Top 5 UK recent workplace developments – November 2025

  • Insight Article 12 November 2025 12 November 2025
  • People dynamics

  • Employment, Pensions & Immigration

Stay informed with our roundup of the latest employment law developments impacting employers, HR teams, and legal professionals

  1. Employment Rights Bill: Update 
  2. Employment Rights Bill - New consultations launched
  3. Acas Early Conciliation 
  4. Collective Redundancies: new digital HR1 form
  5. Mayanja v City of Bradford and Metropolitan District Council

1. Employment Rights Bill: Update 

The Employment Rights Bill is in the final phase of the UK parliamentary process

The Employment Rights Bill (ERB) is currently in the final stage of parliamentary debate, with amendments being exchanged between the House of Commons and the House of Lords to address outstanding differences.

The House of Lords has made several amendments to the Bill, such as introducing a six-month qualifying period for unfair dismissal claims instead of making unfair dismissal a 'day one' right, adding a provision for workers to opt out of guaranteed hours contracts, and keeping the existing turnout threshold for industrial action ballots (requiring at least 50% of eligible voters to participate).

The House of Commons did not agree to these amendments and proposed alternatives. The Bill is scheduled to return to the House of Lords for further consideration on 17 November 2025.

Practical point

We will continue to keep you updated on developments.

2. Employment Rights Bill - New consultations launched

The government has launched four consultations to gather feedback on four areas of reform

  1. Duty to inform workers of their right to join a trade union
    The ERB introduces a duty on employers to inform workers of their legal right to join a union. Consultation questions include what the statement should contain, how and when it should be delivered, and whether it should be digital or paper based.
     
  2. Trade union access to workplaces
    The ERB proposes a statutory duty for employers to allow union access for defined purposes. The consultation about this seeks input on what form the union’s request should take, how employers should be required to respond including time limits and whether they should be able to refuse or negotiate terms, and dispute resolution mechanisms.

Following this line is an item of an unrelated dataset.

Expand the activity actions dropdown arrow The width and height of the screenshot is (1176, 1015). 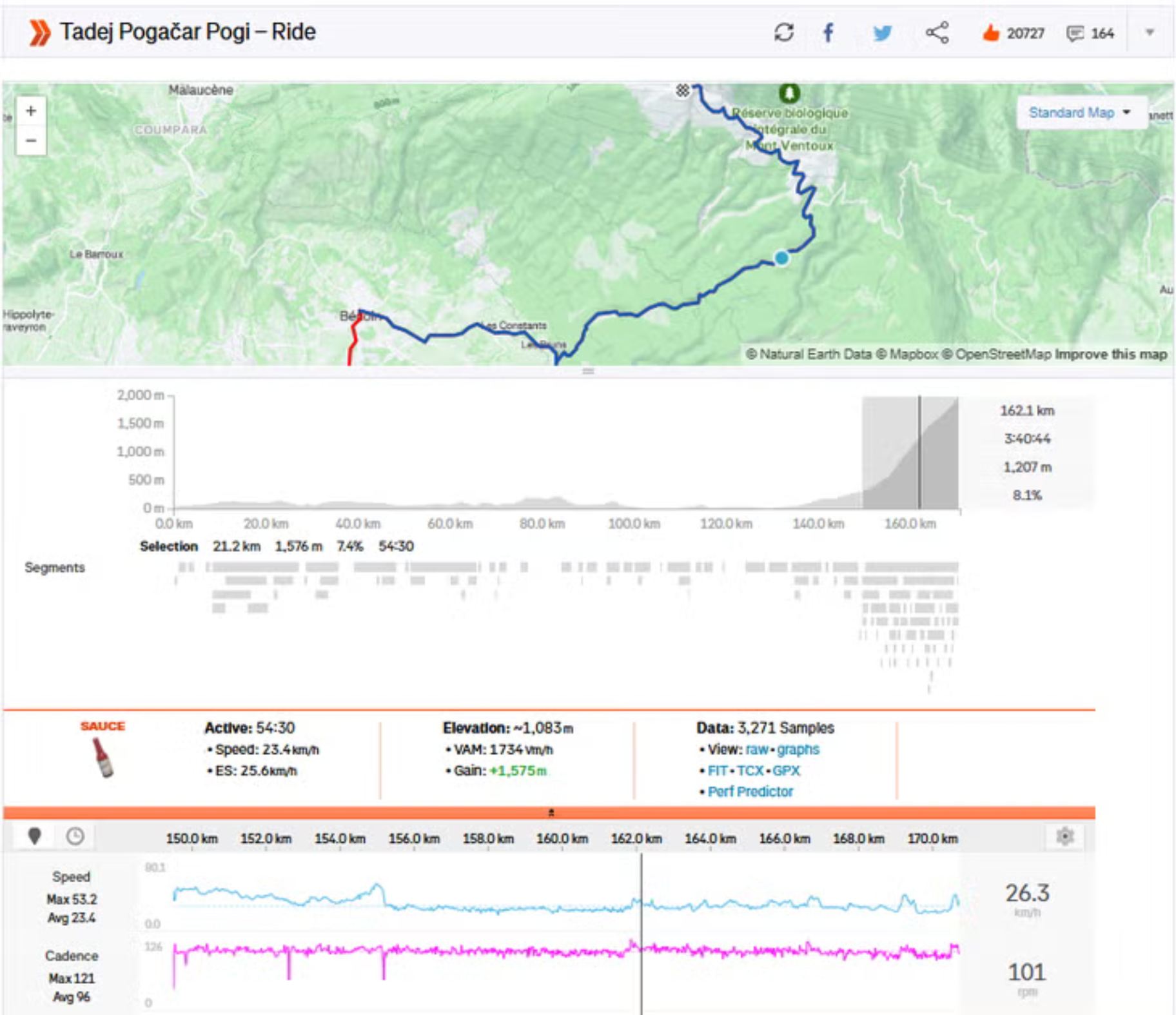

    These two Trade Union consultations will close on 18 December 2025.  
     
  3. Unpaid bereavement leave (including pregnancy loss)
    The ERB proposes a statutory right to unpaid bereavement leave from day one of employment, covering the death of a loved one and pregnancy loss before 24 weeks. The consultation seeks views on eligibility (eg what relationships it should apply to), duration, flexibility, and notice/evidence requirements.
     
  4. Enhanced Dismissal Protection for Pregnant Women and New MothersWhen implemented, the ERB will make it unlawful to dismiss employees who are pregnant, on maternity leave or within six months of their return to work except in limited circumstances.  The consultation explores start/end points of protection, exceptions (e.g. redundancy), and whether to extend to other parents.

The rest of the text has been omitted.